Across several scenarios, education law discourages disclosure of disability information beyond a strict “need to know” basis.

“[O]ften, schools use privacy laws as a sword to enforce social norms of disability as deficient and stigmatizing, or, paternalistically, in the best interests of young people to protect them against longterm risks associated with these social norms,” Harris writes.

In the context of disability, tort law is used to protect against and remedy the harm that comes from an unintended disclosure of a “private” fact, such as one’s disability status. This paradigm reinforces the idea that one’s disability is inherently negative information. Harris uses LGBTQ+ history to draw parallels between tort law’s treatment of LGBTQ+ identities as legally private facts and broader social oppression.

The Costs of Privacy

Our collective overvaluing of privacy has made it impossible to accurately measure societal disability — especially disability that is not “visible.” This has led to many misconceptions about disability, including false notions about its prevalence and homogeneity.

Particularly in the employment context, privacy in the context of disability often hurt people with disabilities and prevent them from securing work because employers fear potential liability. For example, empirical studies have shown that when job applicants choose to leave resume gaps unexplained, employers tend to be less likely to hire them on account of the ambiguity — so, although people with disabilities are not legally obligated to disclose their disability to their employer, non-disclosure often comes with significant risks.

Additionally, for a person with a disability who seeks benefits such as workplace accommodations, the ADA creates a “‘double bind,’” requiring the person to demonstrate both that they are qualified to

perform essential functions of a job and that they are “substantially” impaired. Not only does this exacerbate the binary understanding of disability as being either unreal or vastly incapacitating, but it also encourages employees with less visible disabilities to attempt to self-accommodate or “pass” as non-disabled to avoid getting stuck between the law’s conflicting requirements.

The Value of Publicity

“Outside of disability law, several privacy law scholars have moved away from a narrow framing of privacy as purely an individual right to self-determination by recognizing public interests at stake in the production and circulation of information,” Harris writes. “These discussions among scholars can help us better understand why some degree of privacy must exist in the context of disability identity and status but, perhaps most relevant to the disability space, why privacy is not absolute nor simply a matter of individual choice.”

Privacy, some scholars argue, functions not only as a private right but also as a public good, as it is difficult for any individual to have privacy without all individuals having a similar minimum level of privacy. In all, Harris argues that privacy discussions in the context of disability must be contextual and nuanced.

On the other side of privacy, publicity values offer crucial opportunities to reform social norms around disability. Embracing disability as a public issue can help to create a more inclusive society wherein people with disabilities can occupy the sociopolitical identity of having a disability without shouldering the burden of that identity on a solely individual basis.

Harris sets out a series of recommendations as to how to make disability more visible, beginning first with the need to collect more data on the impact that contemporary disability laws and policies have on society.
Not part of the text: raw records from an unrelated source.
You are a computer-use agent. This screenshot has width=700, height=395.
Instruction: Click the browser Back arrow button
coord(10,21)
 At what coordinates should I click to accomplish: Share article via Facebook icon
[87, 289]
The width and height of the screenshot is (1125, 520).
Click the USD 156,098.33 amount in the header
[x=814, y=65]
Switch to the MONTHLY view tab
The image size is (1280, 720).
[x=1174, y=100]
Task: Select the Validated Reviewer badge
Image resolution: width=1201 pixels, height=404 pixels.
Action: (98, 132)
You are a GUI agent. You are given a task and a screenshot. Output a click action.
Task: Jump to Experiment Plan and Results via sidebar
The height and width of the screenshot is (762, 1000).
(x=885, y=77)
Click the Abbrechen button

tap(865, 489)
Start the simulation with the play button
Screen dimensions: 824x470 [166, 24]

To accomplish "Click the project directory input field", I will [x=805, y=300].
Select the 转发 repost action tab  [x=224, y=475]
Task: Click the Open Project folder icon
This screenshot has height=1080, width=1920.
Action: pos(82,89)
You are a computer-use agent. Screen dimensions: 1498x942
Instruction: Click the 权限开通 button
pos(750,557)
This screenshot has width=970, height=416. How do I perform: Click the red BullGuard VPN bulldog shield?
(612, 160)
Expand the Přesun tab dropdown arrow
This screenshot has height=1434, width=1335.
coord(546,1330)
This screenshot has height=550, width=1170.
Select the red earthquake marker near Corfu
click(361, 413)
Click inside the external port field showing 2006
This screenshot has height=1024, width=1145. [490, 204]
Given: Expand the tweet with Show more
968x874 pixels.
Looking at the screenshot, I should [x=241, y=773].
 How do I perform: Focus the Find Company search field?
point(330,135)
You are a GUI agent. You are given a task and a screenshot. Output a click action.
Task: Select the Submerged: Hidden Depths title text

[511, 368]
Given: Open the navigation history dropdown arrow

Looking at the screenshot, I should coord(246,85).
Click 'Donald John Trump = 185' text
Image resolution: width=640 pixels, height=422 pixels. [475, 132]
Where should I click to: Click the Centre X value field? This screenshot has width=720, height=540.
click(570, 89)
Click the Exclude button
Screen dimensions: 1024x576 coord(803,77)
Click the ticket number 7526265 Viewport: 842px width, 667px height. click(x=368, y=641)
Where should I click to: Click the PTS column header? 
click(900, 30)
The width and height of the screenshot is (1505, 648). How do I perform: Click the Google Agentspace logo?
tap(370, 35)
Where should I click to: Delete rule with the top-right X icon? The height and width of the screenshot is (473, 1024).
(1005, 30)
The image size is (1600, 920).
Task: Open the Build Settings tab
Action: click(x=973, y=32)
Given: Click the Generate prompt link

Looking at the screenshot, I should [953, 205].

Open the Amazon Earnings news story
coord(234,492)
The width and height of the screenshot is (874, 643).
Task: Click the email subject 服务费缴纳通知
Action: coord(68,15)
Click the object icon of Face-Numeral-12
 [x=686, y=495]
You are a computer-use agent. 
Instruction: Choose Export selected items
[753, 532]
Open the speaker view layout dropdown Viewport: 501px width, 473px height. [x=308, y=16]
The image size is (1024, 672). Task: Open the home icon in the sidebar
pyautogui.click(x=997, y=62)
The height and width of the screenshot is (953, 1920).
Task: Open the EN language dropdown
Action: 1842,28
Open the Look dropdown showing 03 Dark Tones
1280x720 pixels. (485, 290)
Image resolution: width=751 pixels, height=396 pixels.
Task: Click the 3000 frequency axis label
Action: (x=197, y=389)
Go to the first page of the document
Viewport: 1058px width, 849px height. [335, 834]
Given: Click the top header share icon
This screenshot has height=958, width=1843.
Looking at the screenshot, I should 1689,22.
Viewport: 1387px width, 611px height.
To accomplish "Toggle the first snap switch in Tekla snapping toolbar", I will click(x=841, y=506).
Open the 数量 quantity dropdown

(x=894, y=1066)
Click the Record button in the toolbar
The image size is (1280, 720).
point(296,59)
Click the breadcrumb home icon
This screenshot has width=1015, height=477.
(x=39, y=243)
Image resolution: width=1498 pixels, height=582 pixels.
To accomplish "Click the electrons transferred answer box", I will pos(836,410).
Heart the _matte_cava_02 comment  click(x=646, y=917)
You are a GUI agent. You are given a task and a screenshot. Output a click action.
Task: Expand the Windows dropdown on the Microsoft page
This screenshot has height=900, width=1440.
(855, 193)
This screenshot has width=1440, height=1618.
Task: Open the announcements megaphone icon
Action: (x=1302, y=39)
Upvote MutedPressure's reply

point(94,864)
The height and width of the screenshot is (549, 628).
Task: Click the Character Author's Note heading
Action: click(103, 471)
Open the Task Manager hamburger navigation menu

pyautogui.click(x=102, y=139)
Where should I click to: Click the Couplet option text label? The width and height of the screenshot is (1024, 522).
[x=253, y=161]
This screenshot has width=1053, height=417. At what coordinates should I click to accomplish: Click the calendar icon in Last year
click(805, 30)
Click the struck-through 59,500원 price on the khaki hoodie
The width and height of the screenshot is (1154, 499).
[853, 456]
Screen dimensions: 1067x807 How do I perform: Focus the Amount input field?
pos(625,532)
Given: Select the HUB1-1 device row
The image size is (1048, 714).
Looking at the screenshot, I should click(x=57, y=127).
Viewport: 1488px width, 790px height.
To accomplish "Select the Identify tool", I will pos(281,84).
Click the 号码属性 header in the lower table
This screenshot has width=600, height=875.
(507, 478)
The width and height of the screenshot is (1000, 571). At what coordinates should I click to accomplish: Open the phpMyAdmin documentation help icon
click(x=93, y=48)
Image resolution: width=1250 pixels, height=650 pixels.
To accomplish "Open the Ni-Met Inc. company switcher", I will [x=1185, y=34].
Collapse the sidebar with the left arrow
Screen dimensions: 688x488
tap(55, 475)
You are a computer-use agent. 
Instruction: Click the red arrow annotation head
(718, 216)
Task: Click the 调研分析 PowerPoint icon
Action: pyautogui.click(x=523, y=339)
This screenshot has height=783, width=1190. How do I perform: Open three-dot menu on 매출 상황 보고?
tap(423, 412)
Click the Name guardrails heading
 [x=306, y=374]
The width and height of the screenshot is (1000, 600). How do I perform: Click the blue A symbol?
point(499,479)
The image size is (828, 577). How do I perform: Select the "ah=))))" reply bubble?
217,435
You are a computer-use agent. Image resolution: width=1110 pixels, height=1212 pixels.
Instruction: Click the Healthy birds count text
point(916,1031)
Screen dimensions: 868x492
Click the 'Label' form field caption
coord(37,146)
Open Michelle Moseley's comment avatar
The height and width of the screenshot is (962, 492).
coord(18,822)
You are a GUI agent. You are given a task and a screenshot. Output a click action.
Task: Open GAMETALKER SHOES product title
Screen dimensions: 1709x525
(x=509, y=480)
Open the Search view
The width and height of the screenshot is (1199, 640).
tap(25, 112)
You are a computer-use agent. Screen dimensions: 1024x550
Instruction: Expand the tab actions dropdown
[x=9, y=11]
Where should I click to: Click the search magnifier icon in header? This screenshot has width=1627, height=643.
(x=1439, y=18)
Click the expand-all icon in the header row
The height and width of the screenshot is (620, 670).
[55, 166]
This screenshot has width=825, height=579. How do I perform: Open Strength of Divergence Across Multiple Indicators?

Moreover, social science indicates that the workplace and higher education are the most impactful places wherein people with less visible disabilities can “come out,” thus suggesting that targeting publicity efforts in those two environments may offer the greatest opportunities to change social norms. Finally, Harris suggests alterations to threshold questions that categorize people as “disabled,” stronger discrimination protections for those who choose to disclose their disabilities, and procedural shifts in the burden of proof and persuasion in disability litigation.